Fournier arrived as Karmanos and his partners were considering taking the company public in the early 1990s. The next decade would be an incredible ride, one that Karmanos looks back on as the era of his biggest achievements — and one of his biggest mistakes. “We thought if we could build the company to about 20 to 25 people, it would be a nice practice,” Karmanos says. “But business either gets bigger or smaller; there was no such thing as status quo.”
Getting big is what Compuware did throughout the 1990s. When the company went public in 1992, it had 700 employees and $250 million in revenue. For the initial public stock offering, Morgan Stanley estimated its market capitalization at $500 million, Karmanos says. In just seven years, the company would grow exponentially to 14,000 employees and $2.2 billion in sales. Its market capitalization hit $16 billion. “That was really impressive,” Karmanos says. “[But] it was frightening; it was too fast — [it] wasn’t sustainable. We were the victims and the beneficiaries of Y2K.”
During those heady years, Compuware became the company other companies relied on to fix problems associated with Y2K, a problem created because many computer applications were written with dates that expired in 1999. Compuware’s employees wrote a vast amount of code to fix the problem, but when Y2K arrived — without the major meltdown people were expecting — much of Compuware’s work evaporated. For Karmanos, the past several years have been about shepherding the company back down to $1 billion in sales with 4,275 employees and a market capitalization of about $2 billion.
The retreat has been much harder than growing a business. “It’s a difficult process to choose what you need to get rid of or downsize — or [right-size],” Karmanos says. “It’s like walking through a mine-field.”
Amid the downsizing, Karmanos may have made one of his smartest moves: buying automotive network Covisint in 2004, on what seemed the spur of the moment.
Bob Paul, then president and CEO of Covisint, vividly remembers meeting Karmanos for the first time. One of Covisint’s board members, former General Motors chief information officer Ralph Szygenda, had asked Paul to lunch with Karmanos.

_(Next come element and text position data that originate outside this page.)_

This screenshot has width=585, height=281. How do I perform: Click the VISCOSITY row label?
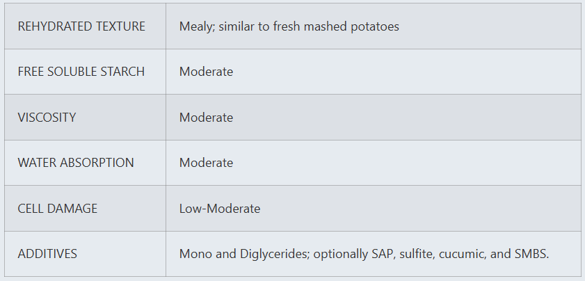[47, 117]
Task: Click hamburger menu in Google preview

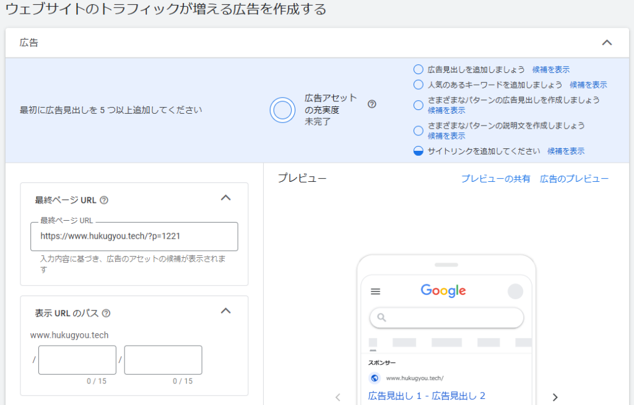Action: 375,292
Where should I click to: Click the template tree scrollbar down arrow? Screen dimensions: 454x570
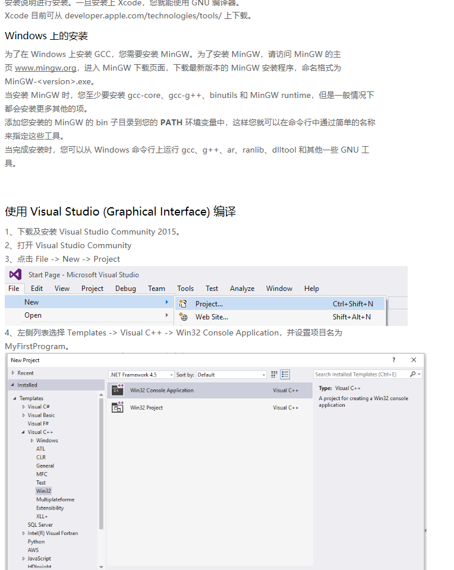coord(101,566)
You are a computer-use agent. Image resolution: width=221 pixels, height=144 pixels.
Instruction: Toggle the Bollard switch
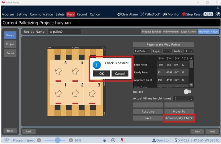[188, 92]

The lunch was just days before Paul would have to make recommendations to his board on what company Covisint should sell to.

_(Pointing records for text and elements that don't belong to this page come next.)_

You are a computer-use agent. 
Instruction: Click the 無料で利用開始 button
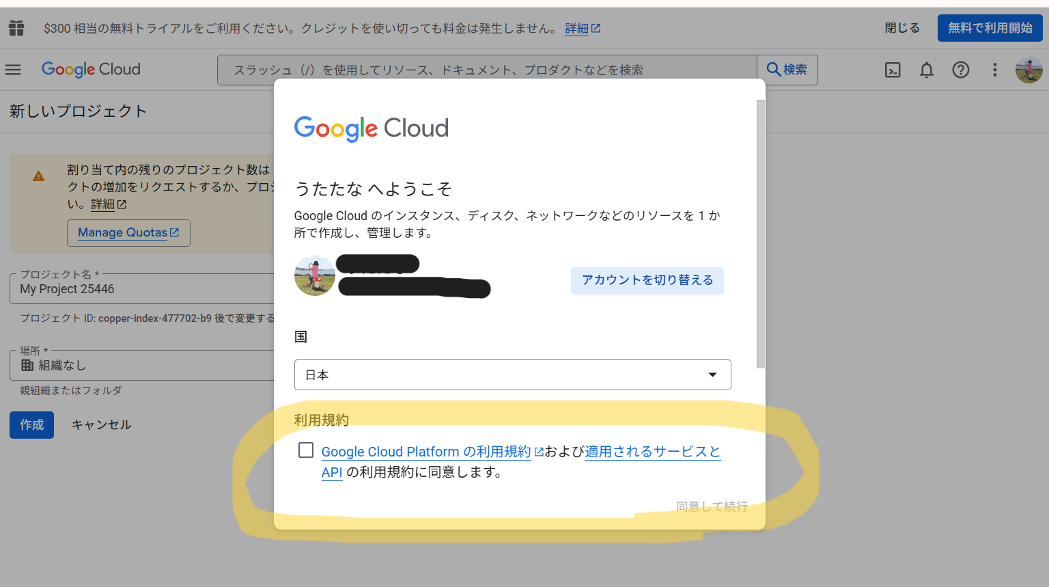[990, 28]
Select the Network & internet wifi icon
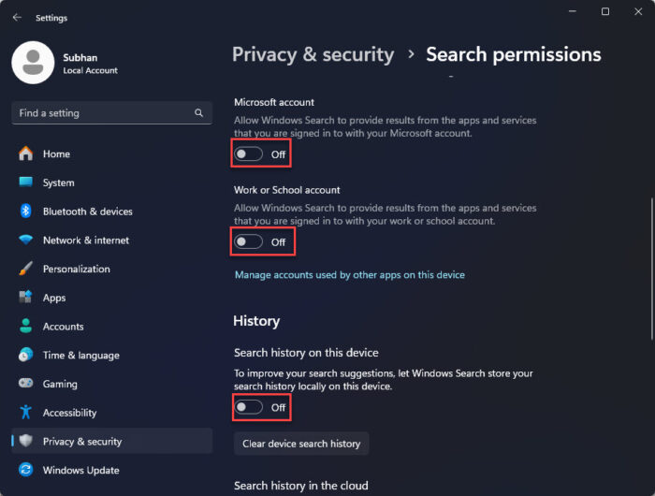The width and height of the screenshot is (655, 496). pyautogui.click(x=26, y=240)
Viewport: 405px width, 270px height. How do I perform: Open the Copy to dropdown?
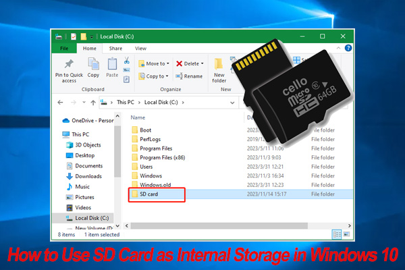[x=155, y=76]
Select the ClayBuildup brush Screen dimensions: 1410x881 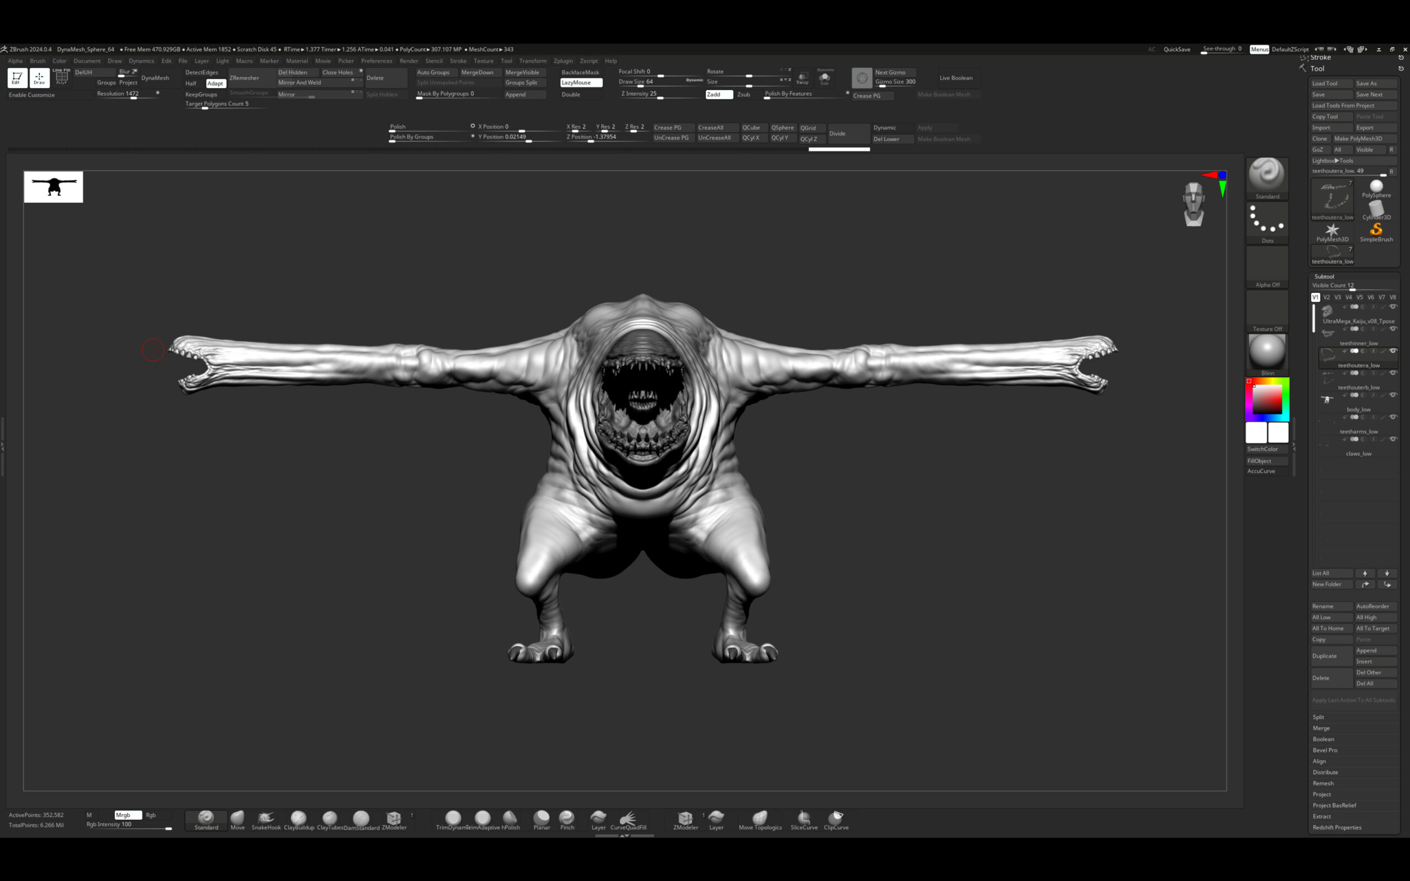point(298,819)
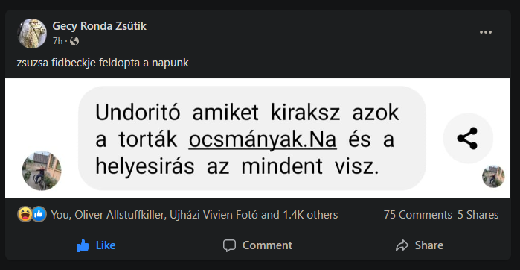Click the globe public-visibility icon
The height and width of the screenshot is (270, 520).
coord(74,41)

“I told Pete that, honestly, it couldn’t happen,” Paul recalls, “because I had a board meeting in just three days.” For the next 45 minutes, Karmanos showed Paul around the new Compuware headquarters, and the two talked about Detroit. As Paul was about to leave, Karmanos asked him again to explain why Compuware didn’t have a shot at the business.
“It’s Thursday,” Paul told him, “and I have to recommend a company by Tuesday.”

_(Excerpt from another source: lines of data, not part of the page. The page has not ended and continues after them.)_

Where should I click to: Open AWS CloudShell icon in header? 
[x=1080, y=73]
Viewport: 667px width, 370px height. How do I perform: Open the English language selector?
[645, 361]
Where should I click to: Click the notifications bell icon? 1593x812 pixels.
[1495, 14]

Karmanos didn’t flinch. “You’ll have our offer on Monday,” he said.
By Monday night, Paul was convinced that his board should accept Karmanos’ offer. A few months later, Compuware closed on the acquisition that would give the company access to a booming business — linking suppliers with each other and with the auto industry. Covisint has since branched out into creating supplier networks for the health-care industry.
But Compuware gained more than entree into a new business. In Paul, Karmanos found an executive who shares his views on how to reorganize the company for the 21st century. Paul has spearheaded major changes at Compuware that both men believe will keep the company from the cyclical ups and downs that have dogged it over the years. “One of the things we need to solve is consistency in quarterly performance,” Paul says. “Our share price is low because we have these dips.”
Paul says that instead of focusing on the quarter at hand — “and throwing everything we have at that quarter to make the numbers” — the company has to create sustainability. The way to do that, both Paul and Karmanos believe, is to not be the biggest, as it was in the late 1990s, but to be the best.